Open MPI logo

Open MPI User's Mailing List Archives

  |   Home   |   Support   |   FAQ   |   all Open MPI User's mailing list

Subject: Re: [OMPI users] Two remote machines - asymmetric behavior
From: Tomislav Maric (tomislav.maric_at_[hidden])
Date: 2009-08-03 09:21:51


David Doria wrote:
> I have three machines: mine (daviddoria) and two identical remote
> machines (cloud3 and cloud6). I can password-less ssh between any pair.
> The machines are all 32bit running Fedora 11. OpenMPI was installed
> identically on each. The .bashrc is identical on each. /etc/hosts is
> identical on each.
>
>
> I wrote a test "hello world" program to ensure OpenMPI is behaving
> correctly.
>
>
> The output is exactly as expected, each node seems to be alive.
>
>
> [doriad_at_daviddoria MPITest]$ mpirun -H cloud6,daviddoria,cloud3 -np 3
> hello-mpi
> Process 1 on daviddoria out of 3
> Process 2 on cloud3 out of 3
> Process 0 on cloud6 out of 3
>
>
> I am trying to get a parallel application called Paraview working with
> these three machines.
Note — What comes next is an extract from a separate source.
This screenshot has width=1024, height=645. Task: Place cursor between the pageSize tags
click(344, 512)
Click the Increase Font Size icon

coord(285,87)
Paraview is installed identically on each. As a
> test, I wanted to get it working with two at a time first.
>
>
> With cloud3, everything goes smoothly, that is, I tell Paraview to start
> the server with
>
> ssh cloud3 mpirun -H cloud3 pvserver
>
> and to connect to the server on cloud3, and I get the following
> (expected) output:
>
>
> Listen on port: 11111
>
> Waiting for client...
>
> Client connected.
>
>
> When I try the same thing on cloud6, it again goes smoothly
>
> (I tell Paraview to start the server with
>
> ssh cloud6 mpirun -H cloud6 pvserver
>
> and connect to the server on cloud6)
>
>
> Now for the real test...
>
> I tell Paraview to start the server with
>
> ssh cloud6 mpirun -H cloud6,cloud3 -np 2 pvserver
>
> and connect to the server on cloud6
>
>
> This again connects successfully. However, if I do the reverse:
>
>
> ssh cloud3 mpirun -H cloud3,cloud6 -np 2 pvserver
>
> and connect to the server on cloud3
>
>
> it tries and tries for 60 seconds but it can't connect. I just see a
> bunch of "Failed to connect to server on cloud3" errors.
>
>
> Does anyone have any idea what could cause this asymmetric behavior?
>
>
> Thanks,
>
> David
>

I'm a newbie, so forgive me if I ask something stupid:

why are You running ssh command before mpirun command? I'm interested in
setting up a paraview server on a LAN to pos-tprocess OpenFOAM
simulation data.

Just a total newbish comment: doesn't the mpirun in fact call for the
ssh anyway? And if pvserver is to be run on multiple machines and is
programmed in Open MPI shouldn't

mpirun -np procNumber -H host1,host2,host3 pvserver

be enough to get it going, as well as any other parallel program? Again,
please excuse my newbiness.

Best regards,

Tomislav